═══ TASK INPUT ═══
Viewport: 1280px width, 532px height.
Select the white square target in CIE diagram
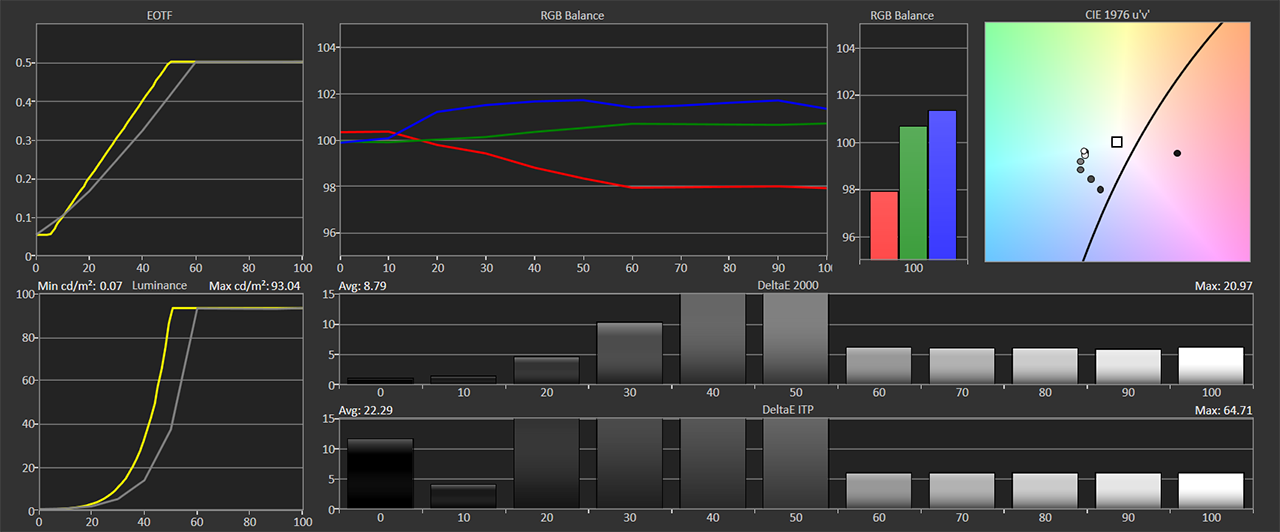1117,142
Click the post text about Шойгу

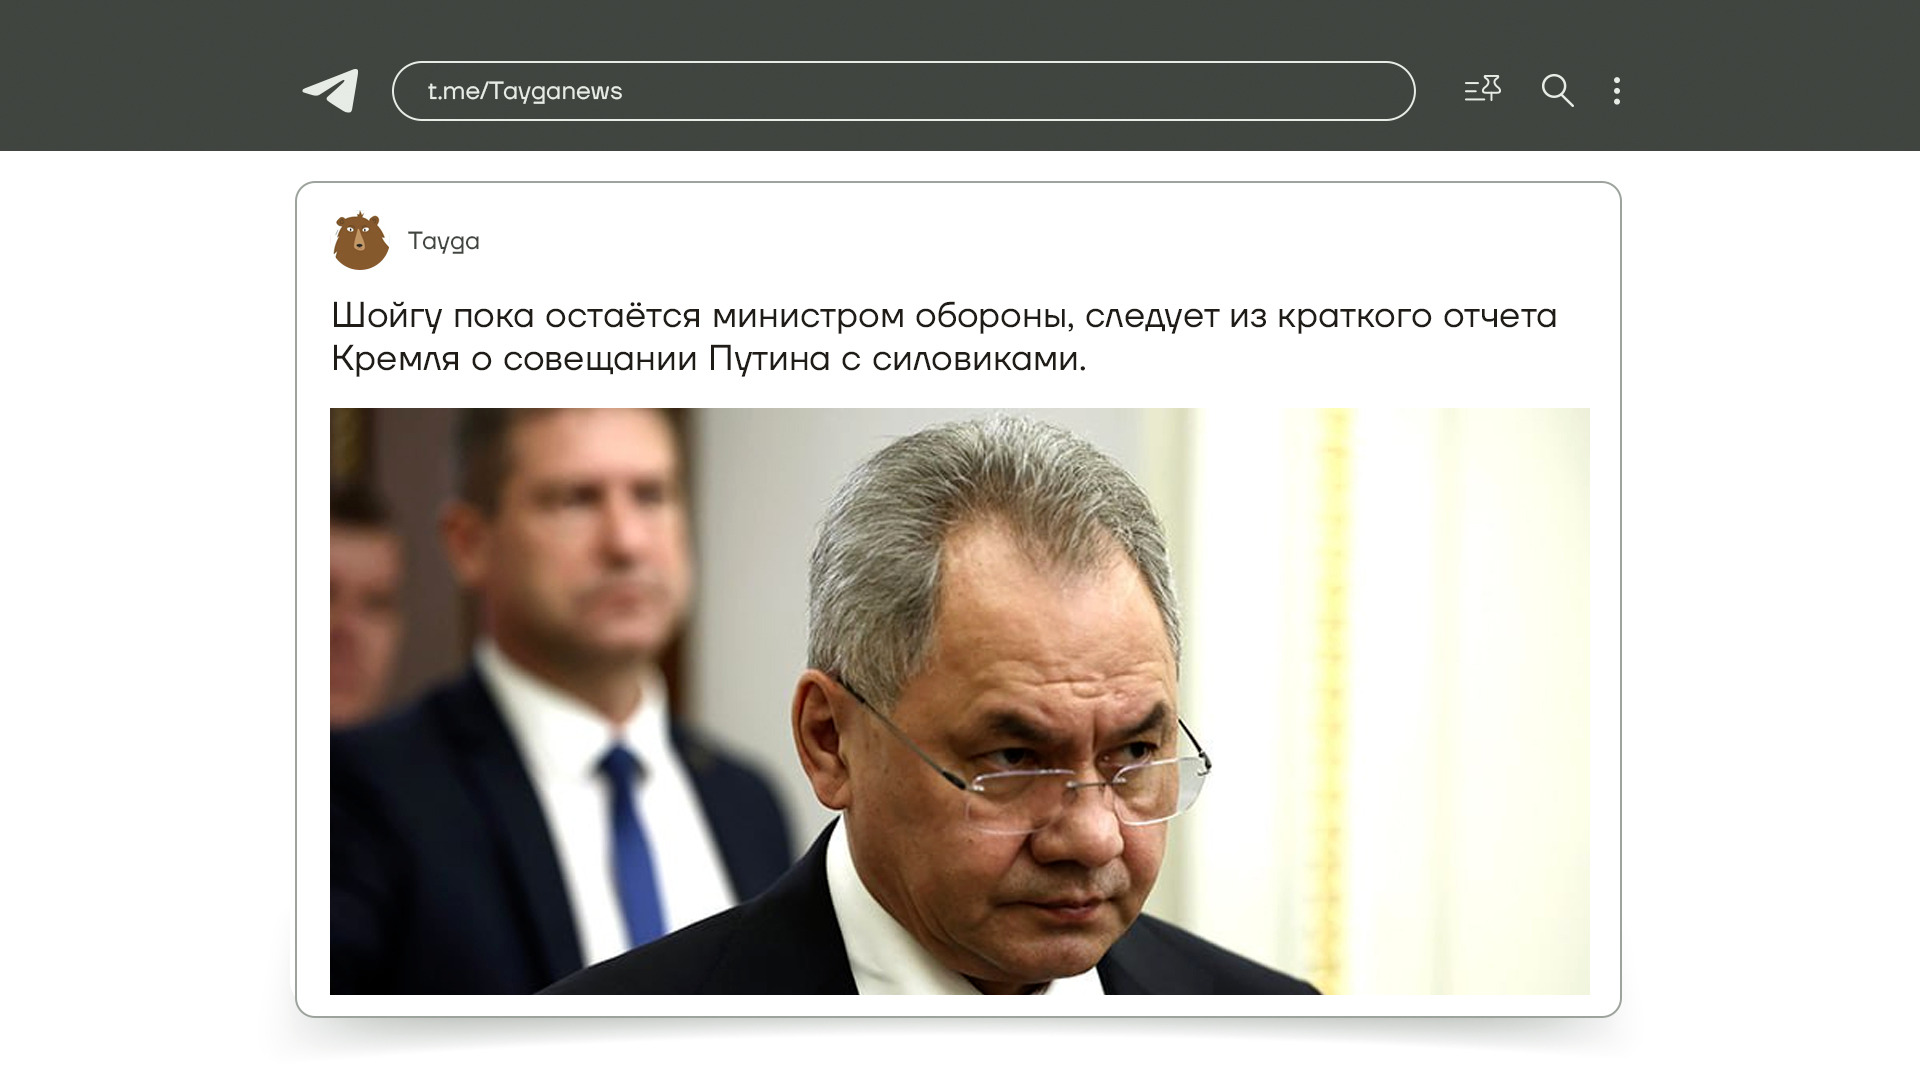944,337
═══
═══ TASK INPUT ═══
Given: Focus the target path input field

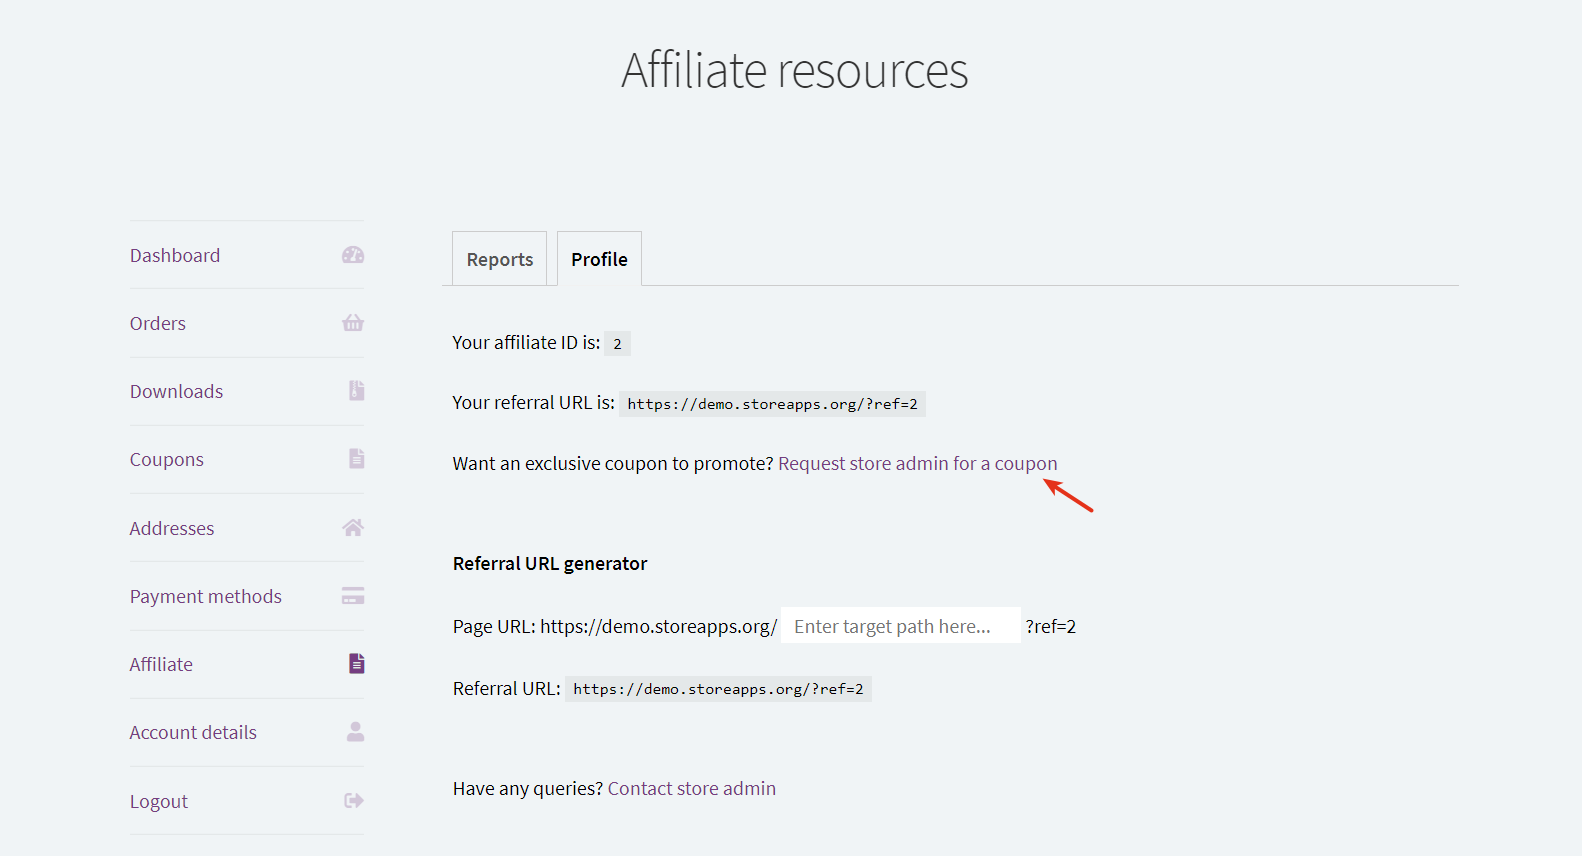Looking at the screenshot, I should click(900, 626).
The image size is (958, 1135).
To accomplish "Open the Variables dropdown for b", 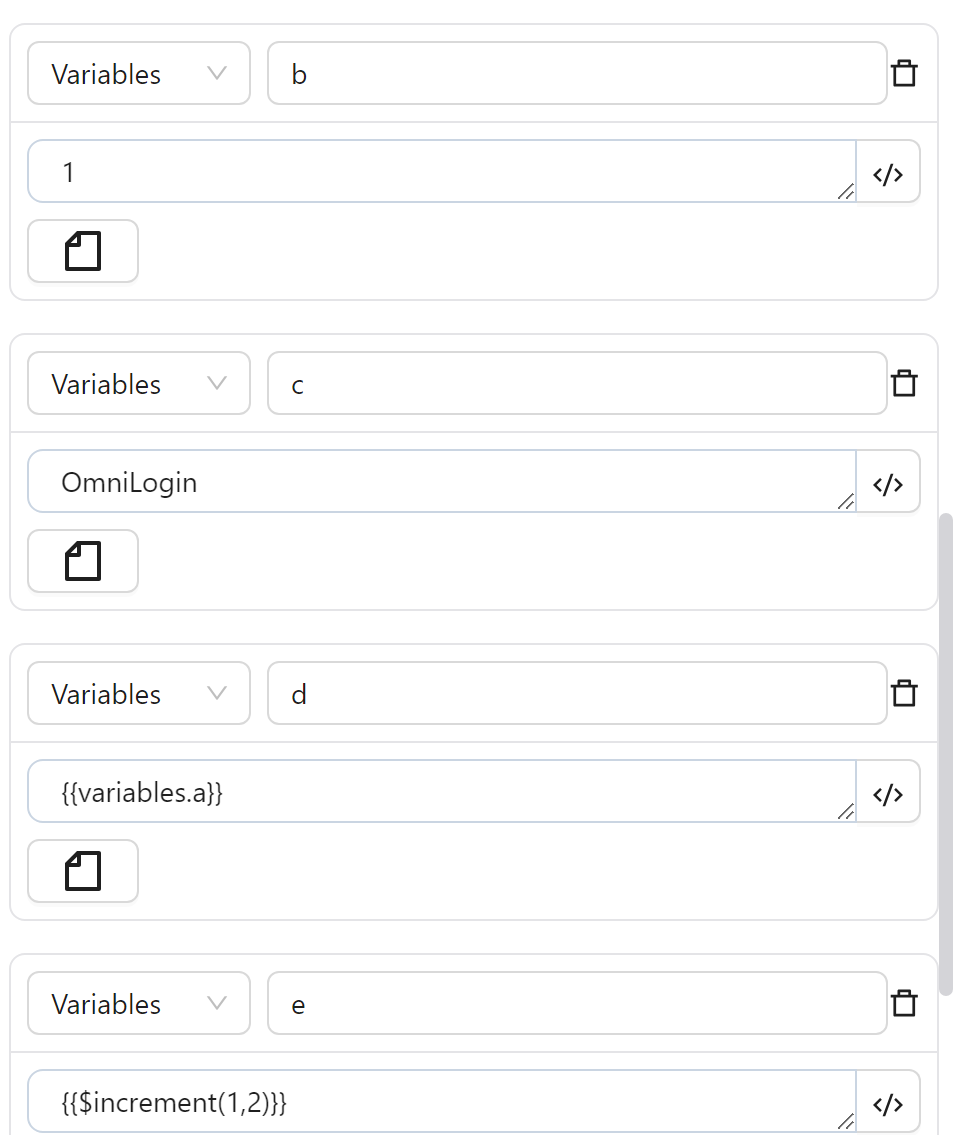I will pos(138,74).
═══
» **EXERCISE PROMPT**
Please pull out each line of the rows above that contains the string "target".

» **SOLUTION**
Select the white square target in CIE diagram
Given: Focus the target path input field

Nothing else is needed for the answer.